### [What the task requires]
Recast the items from the line containing "What are the" through the line containing "coordinates (337, 424)." as a numbered list, dropping any blank lines.

### [Input rows]
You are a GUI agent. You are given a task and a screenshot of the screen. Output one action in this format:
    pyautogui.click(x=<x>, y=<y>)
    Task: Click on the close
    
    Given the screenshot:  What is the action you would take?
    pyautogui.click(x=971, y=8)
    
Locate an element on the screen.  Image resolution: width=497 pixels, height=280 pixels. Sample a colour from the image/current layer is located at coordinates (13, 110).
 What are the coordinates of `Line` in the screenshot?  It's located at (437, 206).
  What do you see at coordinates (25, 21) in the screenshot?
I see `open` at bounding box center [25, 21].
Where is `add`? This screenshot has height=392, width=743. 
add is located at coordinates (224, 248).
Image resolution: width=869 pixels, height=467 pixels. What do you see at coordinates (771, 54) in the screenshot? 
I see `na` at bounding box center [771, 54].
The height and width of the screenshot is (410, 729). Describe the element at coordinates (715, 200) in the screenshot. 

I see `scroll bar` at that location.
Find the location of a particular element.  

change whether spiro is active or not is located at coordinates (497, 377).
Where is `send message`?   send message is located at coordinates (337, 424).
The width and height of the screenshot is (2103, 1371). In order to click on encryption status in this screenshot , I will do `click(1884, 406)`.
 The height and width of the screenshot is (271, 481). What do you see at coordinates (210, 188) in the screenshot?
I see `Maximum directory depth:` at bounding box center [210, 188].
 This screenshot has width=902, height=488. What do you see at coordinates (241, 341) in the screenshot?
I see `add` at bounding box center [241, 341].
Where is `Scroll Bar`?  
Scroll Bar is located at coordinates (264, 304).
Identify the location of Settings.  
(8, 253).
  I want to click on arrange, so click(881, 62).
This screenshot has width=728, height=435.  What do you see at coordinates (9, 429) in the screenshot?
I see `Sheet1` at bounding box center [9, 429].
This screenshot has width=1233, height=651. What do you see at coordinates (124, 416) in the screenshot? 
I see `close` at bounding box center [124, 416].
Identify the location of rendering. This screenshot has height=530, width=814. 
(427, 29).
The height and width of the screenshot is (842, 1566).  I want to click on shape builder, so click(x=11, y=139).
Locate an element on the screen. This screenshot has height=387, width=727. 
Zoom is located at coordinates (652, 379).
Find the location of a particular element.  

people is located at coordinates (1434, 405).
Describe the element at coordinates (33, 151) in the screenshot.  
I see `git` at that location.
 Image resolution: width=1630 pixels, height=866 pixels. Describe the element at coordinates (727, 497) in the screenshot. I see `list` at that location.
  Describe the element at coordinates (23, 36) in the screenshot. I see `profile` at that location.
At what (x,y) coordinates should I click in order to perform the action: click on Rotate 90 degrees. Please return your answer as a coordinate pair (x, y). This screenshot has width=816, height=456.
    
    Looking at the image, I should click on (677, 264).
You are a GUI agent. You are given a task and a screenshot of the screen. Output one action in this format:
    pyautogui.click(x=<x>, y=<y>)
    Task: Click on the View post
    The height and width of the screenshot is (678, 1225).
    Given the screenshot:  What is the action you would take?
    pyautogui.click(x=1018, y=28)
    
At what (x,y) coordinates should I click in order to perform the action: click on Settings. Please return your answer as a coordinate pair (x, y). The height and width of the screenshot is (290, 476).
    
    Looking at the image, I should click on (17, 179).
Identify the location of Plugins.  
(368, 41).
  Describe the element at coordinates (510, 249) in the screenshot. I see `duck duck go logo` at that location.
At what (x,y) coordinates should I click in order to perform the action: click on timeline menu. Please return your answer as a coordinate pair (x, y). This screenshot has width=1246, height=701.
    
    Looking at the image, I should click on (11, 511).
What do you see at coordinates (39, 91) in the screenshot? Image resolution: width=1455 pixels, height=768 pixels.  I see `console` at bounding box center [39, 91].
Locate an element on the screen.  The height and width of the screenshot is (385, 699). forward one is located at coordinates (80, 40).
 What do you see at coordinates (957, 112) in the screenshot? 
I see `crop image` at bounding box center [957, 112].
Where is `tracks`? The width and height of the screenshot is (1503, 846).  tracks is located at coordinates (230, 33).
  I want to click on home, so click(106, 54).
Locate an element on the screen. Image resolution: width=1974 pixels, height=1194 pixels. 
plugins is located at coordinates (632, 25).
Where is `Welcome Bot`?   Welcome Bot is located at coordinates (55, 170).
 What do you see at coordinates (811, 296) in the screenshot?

### [Completed task]
1.  What are the coordinates of `Line` in the screenshot?  It's located at (437, 206).
2.   What do you see at coordinates (25, 21) in the screenshot?
3. I see `open` at bounding box center [25, 21].
4. Where is `add`? This screenshot has height=392, width=743. 
5. add is located at coordinates (224, 248).
6. Image resolution: width=869 pixels, height=467 pixels. What do you see at coordinates (771, 54) in the screenshot? 
7. I see `na` at bounding box center [771, 54].
8. The height and width of the screenshot is (410, 729). Describe the element at coordinates (715, 200) in the screenshot. 
9. I see `scroll bar` at that location.
10. Find the location of a particular element.  
11. change whether spiro is active or not is located at coordinates (497, 377).
12. Where is `send message`?   send message is located at coordinates (337, 424).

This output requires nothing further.